** START OF Records shown **

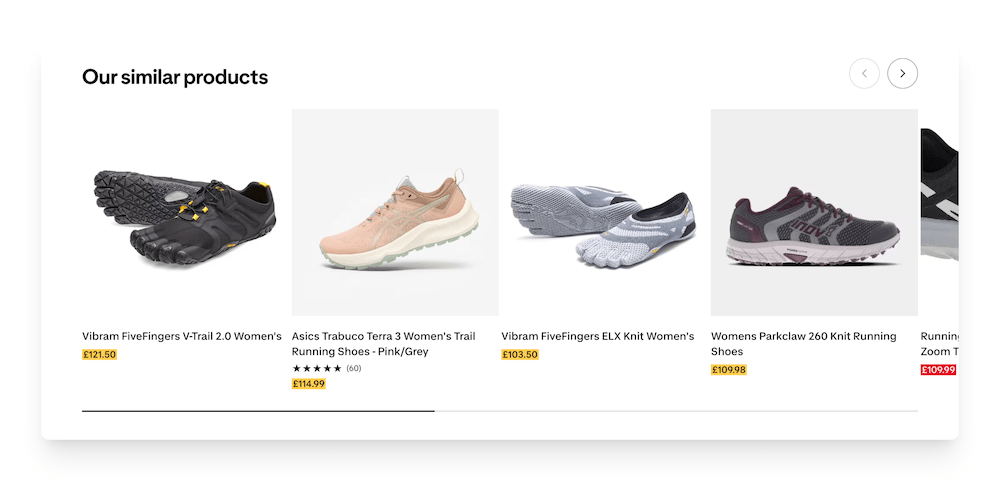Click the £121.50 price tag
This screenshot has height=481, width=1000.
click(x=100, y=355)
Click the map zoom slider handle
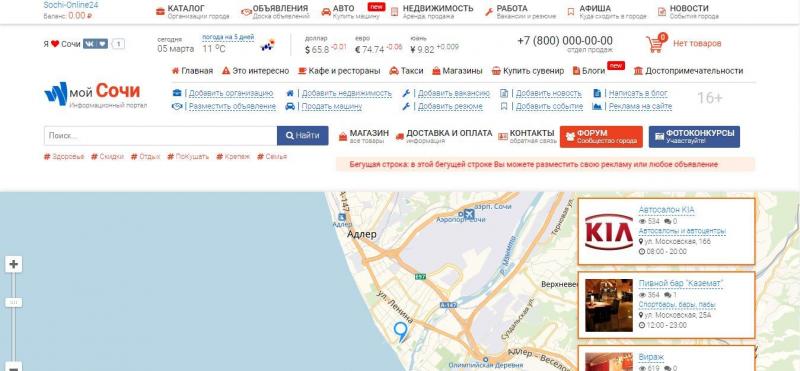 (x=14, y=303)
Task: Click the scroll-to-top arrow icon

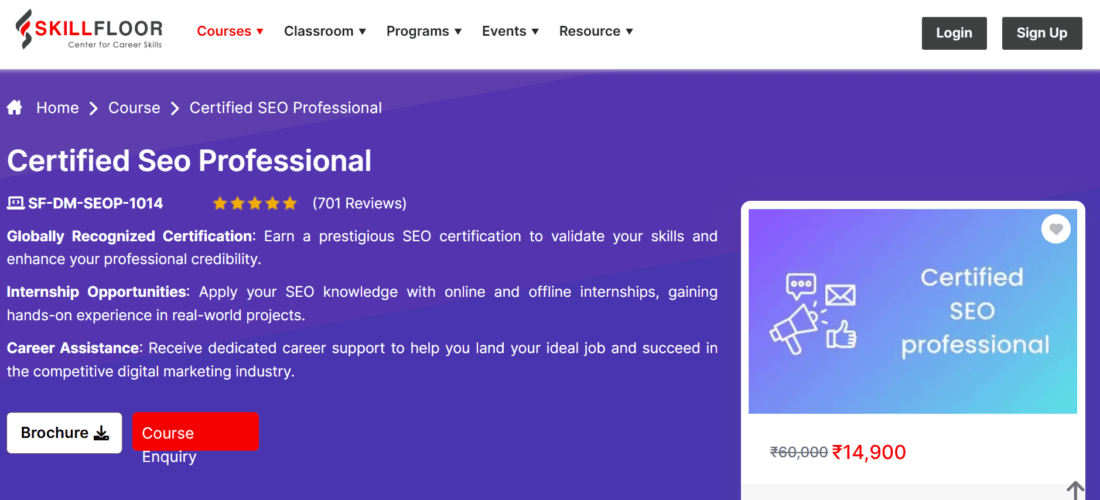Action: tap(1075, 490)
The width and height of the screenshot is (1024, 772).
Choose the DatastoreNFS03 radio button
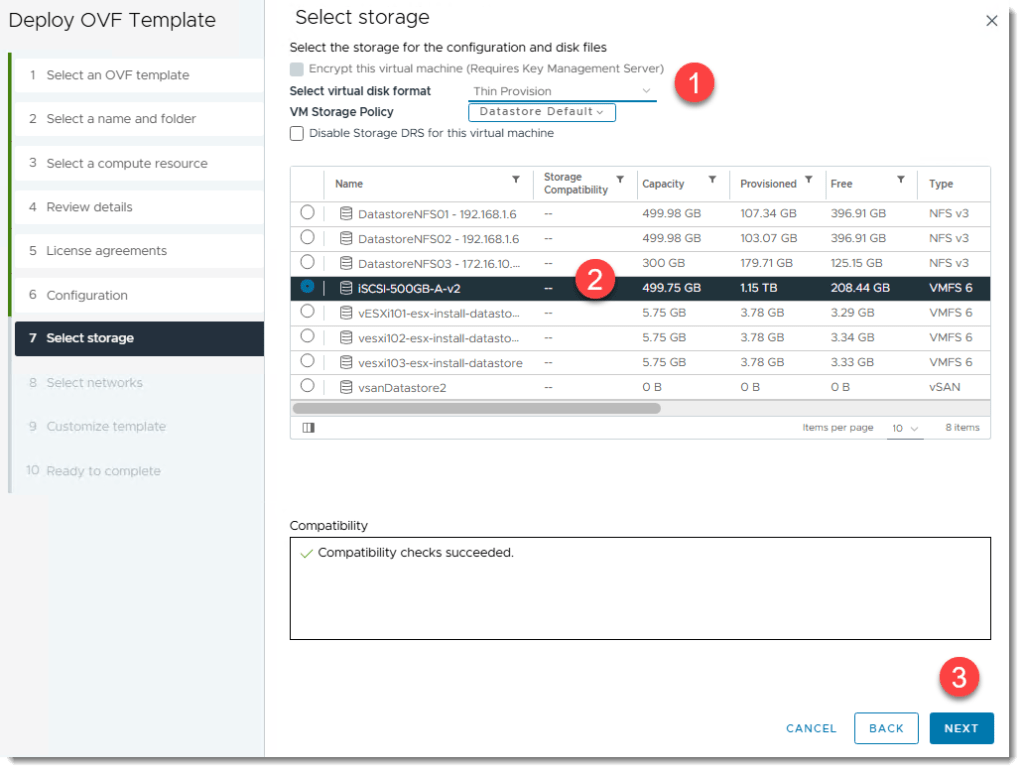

** END OF Records shown **

### Exercise description
Copy out all of the entries above, changing "radio button" to "option button" wherever it appears and keeping everything else the same. Leave the pictures out.

### Result
Click the £121.50 price tag
This screenshot has height=481, width=1000.
click(x=100, y=355)
Click the map zoom slider handle
 (x=14, y=303)
Task: Click the scroll-to-top arrow icon

Action: tap(1075, 490)
The width and height of the screenshot is (1024, 772).
Choose the DatastoreNFS03 option button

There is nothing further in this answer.